What the Gods Have Not Taken from Us

Illustration by Diane and Leo Dillon*
In one of my favorite books by C.S. Lewis, Till We Have Faces, the author writes: "Weakness and work are two things the gods have not taken from us." I have recalled that sentence in my mind countless times in the 40 years since I read that novel, especially on nights when, already tired beyond description, I faced additional office work or housework. This summer, however, there has been a variation on that sentence coming to my mind: "Weakness, work and weather are three things the gods have not taken from us."

I live in one of this summer's drought-stricken states, Texas. Texans have long suffered hot summers and done so with no small degree of toughness and pride. This summer for me, however, has been like no other in my lifetime. This summer's drought and high temperatures have made the weather a source of death and destruction. Trees that have graced these plains for three generations or more have died. Ranchers had to sell entire herds of cattle, because there was no way to water or feed them. This leaves them with very uncertain futures, because starting another herd from scratch is overwhelming in every way, including economically. The wheat crop is a disaster, gone and done.  Cotton did some better, but not well enough not to punish its producers.
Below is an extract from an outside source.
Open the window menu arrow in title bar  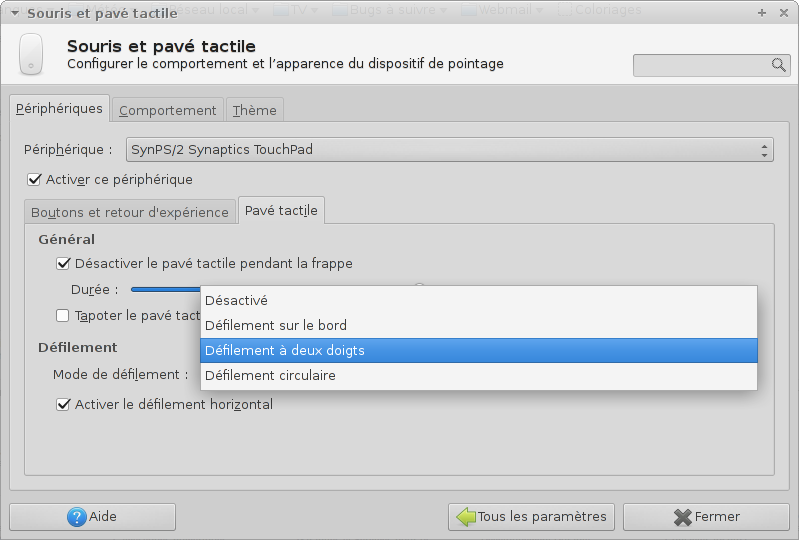tap(14, 13)
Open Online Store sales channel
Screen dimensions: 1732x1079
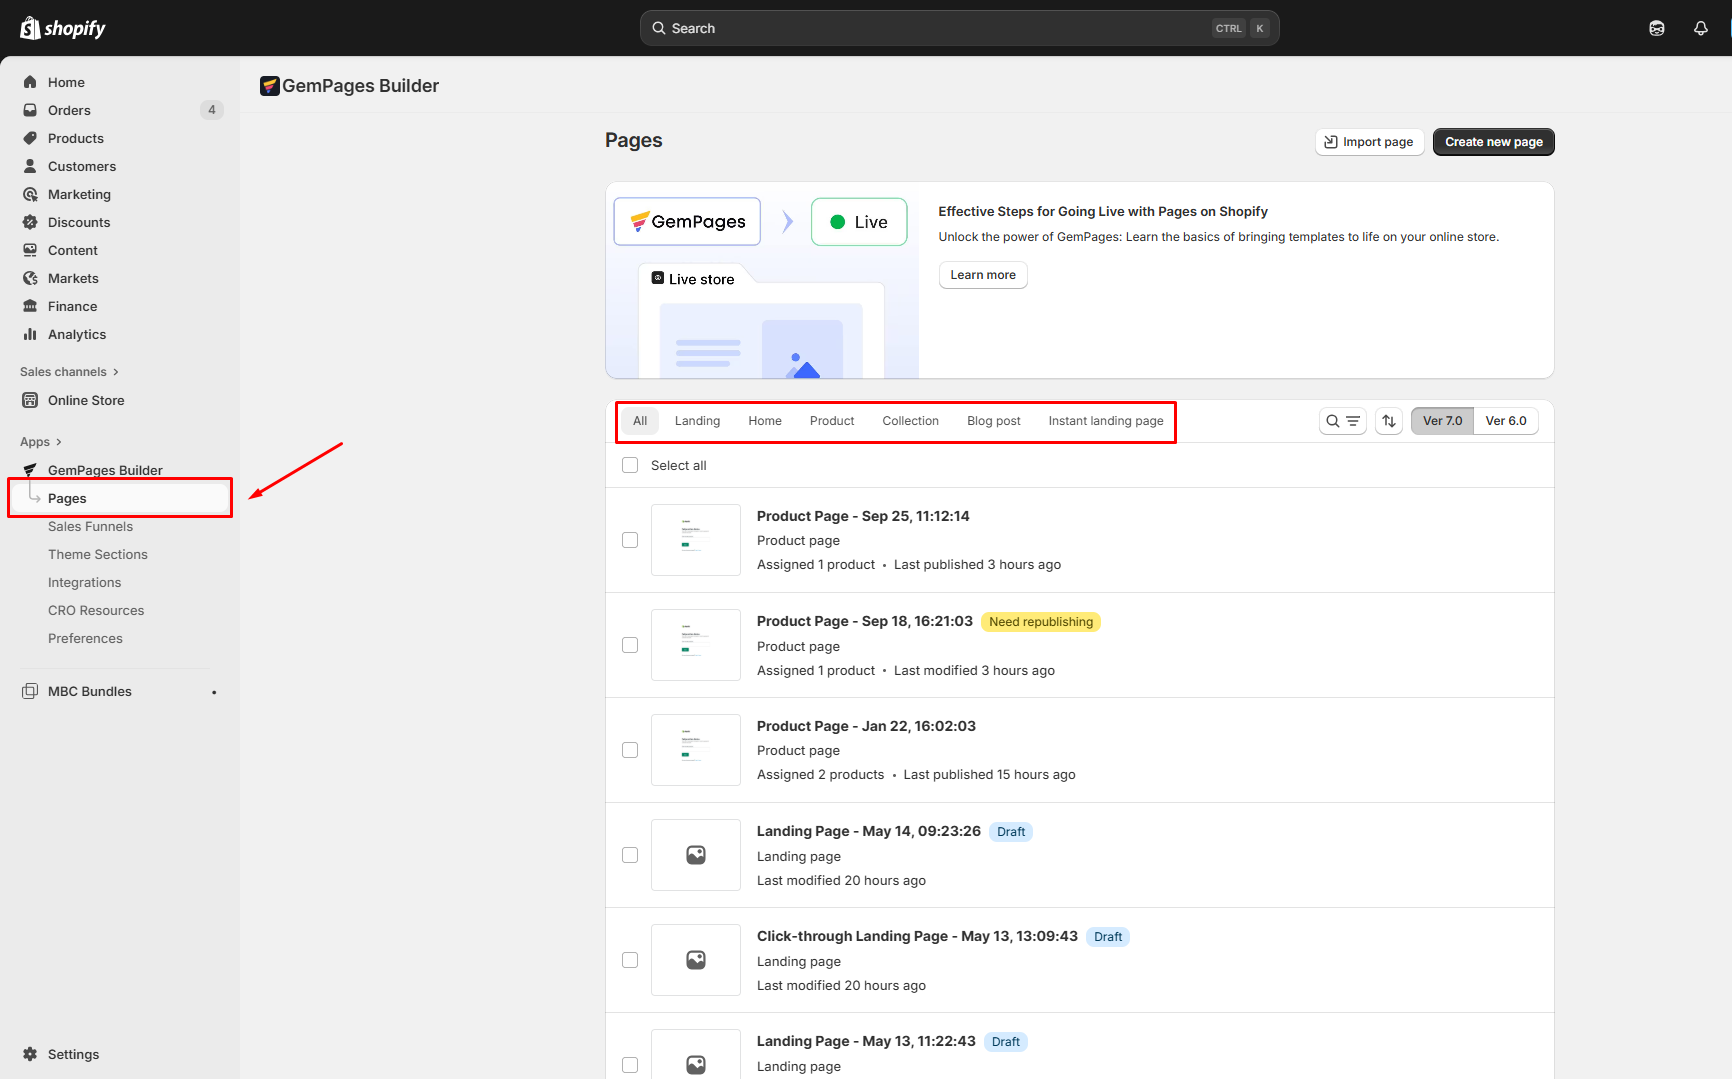[86, 400]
Where once there was water
Tanks (man-made ponds for livestock) are dry to the dirt, cracked and pock-marked. The lakes that supply our water are dipping to new lows. Wildlife are hurting. A few weeks ago, I found a baby Mississippi Kite in my front yard. An extraordinary creature, letting the water from the sprinkler in my front yard cool its grey and white feathers. Still so young that when it opened its large wings, it would fall over. Fortunately, there is a wild bird rescue operation in my community. One of their volunteers came to collect the bird, and I now know it will be fed and cared for until it can soar on its own.  The volunteer told me that last year, they rescued some 34 Kites, but this year by mid-summer they had already rescued well over 100. She believes that the Kite that arrived Lord-knows-how in my yard was pushed from the nest either by a dominant sibling or by parents who simply could no longer feed it.

The young Kite
The summer has taught me that we, too, are vulnerable, perhaps even as vulnerable as the Kite who looked steadily at me with its deep, black eyes as I sat on the ground next to it a while. And, after hearing news reports about Glacier Park in Colombia losing glacier territory, and myriad other reports about climate change, I want to say this: Let's stop arguing over what's happening and just work to fix it. Let's act as though climate change were real and fast upon us, and then everyone wins. I'd love to work on the problem and then find out we don't have one....much more so than not act now and find out later that the problem is insolvable.

But back to C.S. Lewis's novel and the gods that appear in it. Just when I had reached a level of distress over our weather, four days after I drove down a highway where a parched brown forest now borders the shoulders of the road, a cool wind arrived. The temperature dropped from 108 to 89 degrees Fahrenheit. And then: and then the unthinkable. It rained. The first drop of rain in three months.  I went outside and stood in it, as I had promised myself I would do if the rain would just visit us once again. This was no rain I wanted to be protected from. This was God-given rain I wanted to embrace.  A reminder that, indeed, the gods have not taken weather from us, that just as the weather the gods give us can threaten and destroy, it can also soothe and restore.



*The illustration by Diane and Leo Dillon was used for the cover of the Time Life edition of Till We Have Faces. The caption links to an article about these award-winning illustrators.